Cet à-venir (avent) qui nous vient de Dieu

Susciter ce désir du vaste océan de la vie éternelle parmi les hommes est le véritable motif qui a conduit saint Ursanne dans la région du Clos du Doubs. Il a ainsi proclamé le message qui est au cœur du temps de l’Avent, tel qu’il apparaît dans la lecture de l’Épître de saint Jacques que nous avons entendue aujourd’hui. Nous y sommes confrontés à un cultivateur qui attend le précieux fruit de la terre pour nous exhorter à persévérer avec patience jusqu’à la venue du Seigneur. Car l’Avent dirige notre attention vers l’avenir, cependant pas vers ce futur auquel nous, les êtres humains, nous nous intéressons et que nous pourrions nous-mêmes susciter, mais vers cet à-venir (avent) qui nous vient de Dieu et par lequel lui-même se fait homme.

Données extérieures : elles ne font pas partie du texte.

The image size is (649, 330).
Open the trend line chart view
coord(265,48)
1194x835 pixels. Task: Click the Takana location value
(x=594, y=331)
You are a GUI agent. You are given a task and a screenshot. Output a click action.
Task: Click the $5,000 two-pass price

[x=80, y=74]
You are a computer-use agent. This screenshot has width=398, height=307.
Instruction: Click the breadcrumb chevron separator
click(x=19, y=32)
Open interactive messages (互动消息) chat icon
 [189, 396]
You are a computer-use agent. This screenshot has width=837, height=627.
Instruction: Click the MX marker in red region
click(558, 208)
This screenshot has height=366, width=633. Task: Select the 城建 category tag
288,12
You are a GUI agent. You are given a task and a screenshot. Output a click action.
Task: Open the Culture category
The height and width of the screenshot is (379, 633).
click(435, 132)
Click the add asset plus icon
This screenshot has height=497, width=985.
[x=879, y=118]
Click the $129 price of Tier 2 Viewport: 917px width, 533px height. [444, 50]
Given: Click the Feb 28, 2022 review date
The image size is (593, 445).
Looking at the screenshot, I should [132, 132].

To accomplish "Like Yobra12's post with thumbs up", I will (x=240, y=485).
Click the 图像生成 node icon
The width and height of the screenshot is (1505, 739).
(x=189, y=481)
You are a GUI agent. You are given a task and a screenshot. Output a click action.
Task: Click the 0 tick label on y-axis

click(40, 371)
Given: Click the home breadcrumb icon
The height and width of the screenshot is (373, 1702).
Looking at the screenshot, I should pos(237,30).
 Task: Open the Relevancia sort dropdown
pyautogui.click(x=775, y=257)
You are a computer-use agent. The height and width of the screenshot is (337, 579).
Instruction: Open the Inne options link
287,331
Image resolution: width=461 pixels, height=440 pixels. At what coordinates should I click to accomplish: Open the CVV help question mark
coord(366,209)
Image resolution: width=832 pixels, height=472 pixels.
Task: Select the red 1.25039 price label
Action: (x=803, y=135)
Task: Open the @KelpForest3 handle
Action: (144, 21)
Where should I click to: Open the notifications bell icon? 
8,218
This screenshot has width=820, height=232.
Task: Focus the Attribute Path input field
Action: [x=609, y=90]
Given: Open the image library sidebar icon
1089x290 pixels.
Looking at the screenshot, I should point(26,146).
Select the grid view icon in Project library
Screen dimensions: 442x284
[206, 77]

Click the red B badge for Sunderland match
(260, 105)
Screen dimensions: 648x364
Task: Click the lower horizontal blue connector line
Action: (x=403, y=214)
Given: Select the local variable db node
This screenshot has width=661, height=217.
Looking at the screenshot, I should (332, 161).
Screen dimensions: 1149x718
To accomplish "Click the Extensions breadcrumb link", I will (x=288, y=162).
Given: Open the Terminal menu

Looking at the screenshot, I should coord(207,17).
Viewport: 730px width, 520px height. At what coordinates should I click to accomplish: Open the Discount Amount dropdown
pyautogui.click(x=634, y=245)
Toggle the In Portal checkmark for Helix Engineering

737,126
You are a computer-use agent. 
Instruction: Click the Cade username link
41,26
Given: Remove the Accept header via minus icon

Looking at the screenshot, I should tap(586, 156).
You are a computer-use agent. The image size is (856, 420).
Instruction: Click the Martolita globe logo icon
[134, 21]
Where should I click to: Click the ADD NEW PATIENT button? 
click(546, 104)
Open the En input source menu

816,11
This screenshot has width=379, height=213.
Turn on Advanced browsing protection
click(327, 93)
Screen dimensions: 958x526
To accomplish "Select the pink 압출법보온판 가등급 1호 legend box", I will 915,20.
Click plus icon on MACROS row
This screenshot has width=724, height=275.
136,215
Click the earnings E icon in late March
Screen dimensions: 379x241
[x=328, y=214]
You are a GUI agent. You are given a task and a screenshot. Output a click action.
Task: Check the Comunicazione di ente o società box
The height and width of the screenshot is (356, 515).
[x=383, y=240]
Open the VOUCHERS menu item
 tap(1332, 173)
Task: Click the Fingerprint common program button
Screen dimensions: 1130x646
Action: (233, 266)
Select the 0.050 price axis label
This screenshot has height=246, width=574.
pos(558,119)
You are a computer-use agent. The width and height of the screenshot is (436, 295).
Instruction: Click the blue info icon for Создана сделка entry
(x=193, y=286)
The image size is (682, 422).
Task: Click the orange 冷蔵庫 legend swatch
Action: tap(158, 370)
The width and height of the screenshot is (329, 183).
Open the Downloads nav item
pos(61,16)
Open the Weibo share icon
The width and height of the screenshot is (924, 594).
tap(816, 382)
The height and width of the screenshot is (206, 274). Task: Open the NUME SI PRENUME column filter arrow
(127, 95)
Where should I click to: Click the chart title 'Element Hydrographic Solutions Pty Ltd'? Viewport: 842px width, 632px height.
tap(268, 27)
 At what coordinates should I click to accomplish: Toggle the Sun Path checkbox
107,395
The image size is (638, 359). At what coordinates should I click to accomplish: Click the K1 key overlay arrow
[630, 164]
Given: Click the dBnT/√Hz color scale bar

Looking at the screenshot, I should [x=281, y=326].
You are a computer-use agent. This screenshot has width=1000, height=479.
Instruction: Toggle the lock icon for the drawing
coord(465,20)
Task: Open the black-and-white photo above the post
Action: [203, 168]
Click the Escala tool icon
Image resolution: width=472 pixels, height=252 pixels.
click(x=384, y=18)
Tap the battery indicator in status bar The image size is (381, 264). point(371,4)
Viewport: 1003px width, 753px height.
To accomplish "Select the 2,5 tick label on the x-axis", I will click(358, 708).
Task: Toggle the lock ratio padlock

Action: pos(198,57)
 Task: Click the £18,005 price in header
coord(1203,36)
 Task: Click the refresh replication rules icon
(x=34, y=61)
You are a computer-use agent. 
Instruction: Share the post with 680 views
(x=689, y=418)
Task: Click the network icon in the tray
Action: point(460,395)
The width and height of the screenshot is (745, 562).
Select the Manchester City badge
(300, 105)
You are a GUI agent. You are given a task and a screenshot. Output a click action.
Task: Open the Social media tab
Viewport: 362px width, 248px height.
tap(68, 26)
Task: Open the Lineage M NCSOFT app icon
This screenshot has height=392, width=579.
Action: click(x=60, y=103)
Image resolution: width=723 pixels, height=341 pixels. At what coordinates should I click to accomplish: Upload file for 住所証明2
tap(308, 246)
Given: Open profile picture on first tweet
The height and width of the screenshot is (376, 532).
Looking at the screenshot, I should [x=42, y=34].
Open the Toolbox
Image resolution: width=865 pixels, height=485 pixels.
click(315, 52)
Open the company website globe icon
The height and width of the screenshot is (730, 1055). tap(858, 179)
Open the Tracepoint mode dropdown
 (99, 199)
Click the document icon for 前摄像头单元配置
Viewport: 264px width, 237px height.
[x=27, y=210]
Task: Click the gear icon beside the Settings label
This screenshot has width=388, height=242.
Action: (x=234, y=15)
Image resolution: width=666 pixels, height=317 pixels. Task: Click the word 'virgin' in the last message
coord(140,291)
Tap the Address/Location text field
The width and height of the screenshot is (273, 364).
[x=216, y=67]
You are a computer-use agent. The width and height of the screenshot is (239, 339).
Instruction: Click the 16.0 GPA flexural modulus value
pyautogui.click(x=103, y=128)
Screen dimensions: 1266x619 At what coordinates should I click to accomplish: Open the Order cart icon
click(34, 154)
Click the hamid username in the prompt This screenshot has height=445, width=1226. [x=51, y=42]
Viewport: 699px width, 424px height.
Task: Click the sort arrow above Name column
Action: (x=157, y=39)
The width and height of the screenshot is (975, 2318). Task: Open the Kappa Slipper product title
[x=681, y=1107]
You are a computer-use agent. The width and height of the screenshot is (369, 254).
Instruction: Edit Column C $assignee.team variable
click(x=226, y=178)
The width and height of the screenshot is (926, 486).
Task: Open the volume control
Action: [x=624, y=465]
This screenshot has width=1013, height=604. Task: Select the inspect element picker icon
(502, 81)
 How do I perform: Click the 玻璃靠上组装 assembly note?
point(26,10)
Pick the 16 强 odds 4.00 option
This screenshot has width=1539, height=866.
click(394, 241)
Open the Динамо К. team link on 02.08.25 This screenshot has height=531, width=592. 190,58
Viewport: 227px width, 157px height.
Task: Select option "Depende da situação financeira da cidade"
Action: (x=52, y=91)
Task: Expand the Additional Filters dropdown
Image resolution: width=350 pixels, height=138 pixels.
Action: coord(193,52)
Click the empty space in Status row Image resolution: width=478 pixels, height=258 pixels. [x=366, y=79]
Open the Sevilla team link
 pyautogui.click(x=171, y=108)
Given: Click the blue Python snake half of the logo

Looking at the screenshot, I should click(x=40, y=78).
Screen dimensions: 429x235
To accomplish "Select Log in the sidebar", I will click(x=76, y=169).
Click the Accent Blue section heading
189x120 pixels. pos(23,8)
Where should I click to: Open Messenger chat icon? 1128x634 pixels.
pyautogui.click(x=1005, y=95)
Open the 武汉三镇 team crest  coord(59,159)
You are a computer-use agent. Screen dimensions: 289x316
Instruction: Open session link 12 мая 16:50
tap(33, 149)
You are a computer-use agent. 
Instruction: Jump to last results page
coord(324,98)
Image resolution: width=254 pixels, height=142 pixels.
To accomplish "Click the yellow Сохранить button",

La figure adventiste par excellence est donc Jean le Baptiste, qui se trouve au cœur de l’Évangile d’aujourd’hui et dont la tâche est ainsi décrite : « Voici, j’envoie mon messager en avant de toi ; il préparera ton chemin devant toi ». Jean le Baptiste fut le précurseur de Jésus Christ. Il ne s’est donc jamais mis en avant, mais s’est toujours détourné de lui-même pour indiquer le Christ seul qui venait. Le peintre Matthias Grünewald lui a rendu hommage dans une œuvre magnifique. Au centre du Retable d’Issenheim mondialement connu qui se trouve à Colmar s’élève la croix de Jésus Christ devant un paysage sombre et vide. À droite de la croix est représentée la puissante figure de Jean-Baptiste. La main tendue que prolonge de manière expressive son index, il indique le Crucifié. La phrase inscrite sur le tableau : « Il faut qu’il grandisse et que moi, je diminue » représente ce que fut la vie du Baptiste : il est un index personnifié qui indique Jésus Christ.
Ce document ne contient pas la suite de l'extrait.